The above rant aside I thought I’d have a go at a rapid review based on FDA data. I have been collecting FDA and EMA regulatory data for inclusion in the Trip Database and picked the first 2015 review I came across and that happened to be on Brexpiprazole and was examined for two uses – schizophrenia and as an adjunct for major depressive disorder. To keep things simple I decided to concentrate of it’s use in schizophrenia. So, here goes…:
Brexpiprazole for schizophrenia
Background: Brexpiprazole (proposed proprietary name “Rexulti”) is a new molecular entity atypical antipsychotic co-developed by Otsuka Pharmaceutical Co, Ltd (Otsuka) and H. Lundbeck A/S (Lundbeck). It has partial agonist activity at serotonergic 5-HT1A and at dopaminergic D2 receptors, antagonist activities at serotonergic 5-HT2A, and antagonist activity at noradrenergic α1/2 receptors.
Primary efficacy endpoint: Mean reduction in PANSS total score at week 6.
Number of trials: 2. Study 230 = 657 patients, Study 231 = 623 patients.
Results:
Adverse events: In short-term, controlled trials, the percentage of subjects reporting >1 treatment-emergent adverse events (TEAEs) was similar in the brexpiprazole 2-4 mg/day, all brexpiprazole, and placebo groups (59.2%, 60.6%, and 61.1% respectively). Events reported by >5% of subjects the all brexpiprazole group included headache, akathisia, insomnia, and agitation. Only akathisia was reported by a higher percentage of subjects in the all brexpiprazole group than in the placebo group, and it did not reach the “most common” threshold of >5% and >2x placebo.
References:
- FDA Medical Review
- FDA Statistical Review
- Study 230: A multicenter, randomized, double-blind, controlled phase 3 trial of fixed-dose brexpiprazole for the treatment of adults with acute schizophrenia. Schizophr Res. 2015 May;164(1-3):127-35
- Study 231: Efficacy and Safety of Brexpiprazole for the Treatment of Acute Schizophrenia: A 6-Week Randomized, Double-Blind, Placebo-Controlled Trial. Am J Psychiatry. 2015 Sep 1;172(9):870-80
So, some comments from me:
- It took around 20-30 minutes to produce
- The EMA have yet to publish anything on brexpiprazole
- There is a systematic review: Brexpiprazole for schizophrenia and as adjunct for major depressive disorder: a systematic review of the efficacy and safety profile for this newly approved antipsychotic – what is the number needed to treat, number needed to harm and likelihood to be helped or harmed? Int J Clin Pract. 2015 Sep;69(9):978-97. The conclusions are effectively the same.

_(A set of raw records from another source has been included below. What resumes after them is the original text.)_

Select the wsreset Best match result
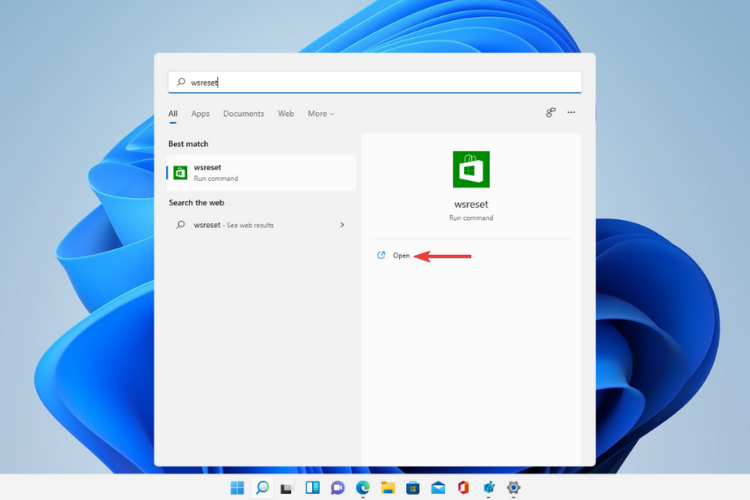This screenshot has height=500, width=750. tap(260, 172)
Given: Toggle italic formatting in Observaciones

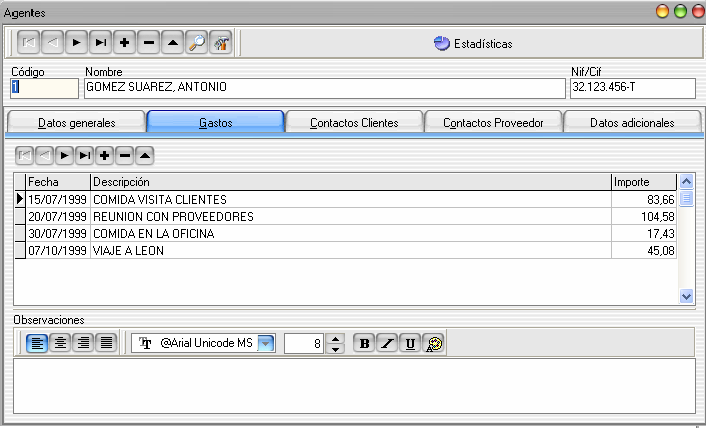Looking at the screenshot, I should tap(387, 343).
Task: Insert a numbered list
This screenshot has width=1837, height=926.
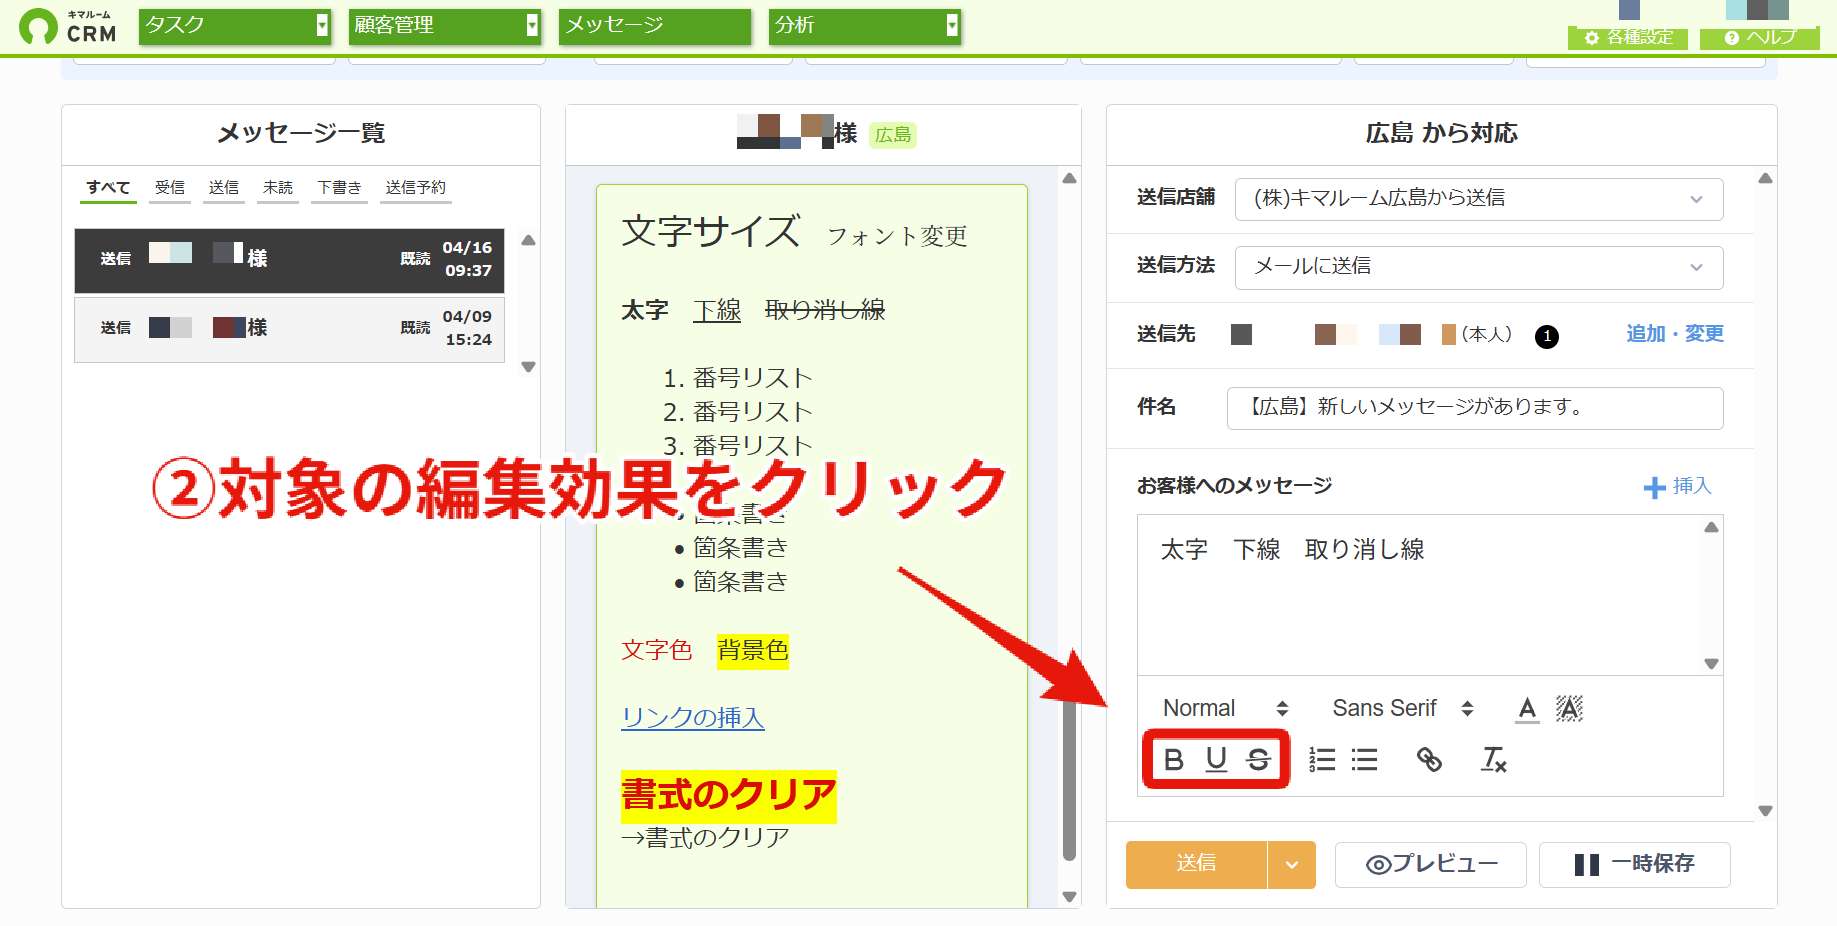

- The two trials in Brexpiprazole have both been published, which is perhaps unsurprising as they are both positive. It’ll be interesting to see what the results are for another review were trials are unpublished
An important point is that I’m not publishing the above as some sort of perfect solution. It’s there as a very quick test to start using regulatory data to create meaningful reviews. As I repeat the process things will change etc. But please comment if you have anything constructive to say!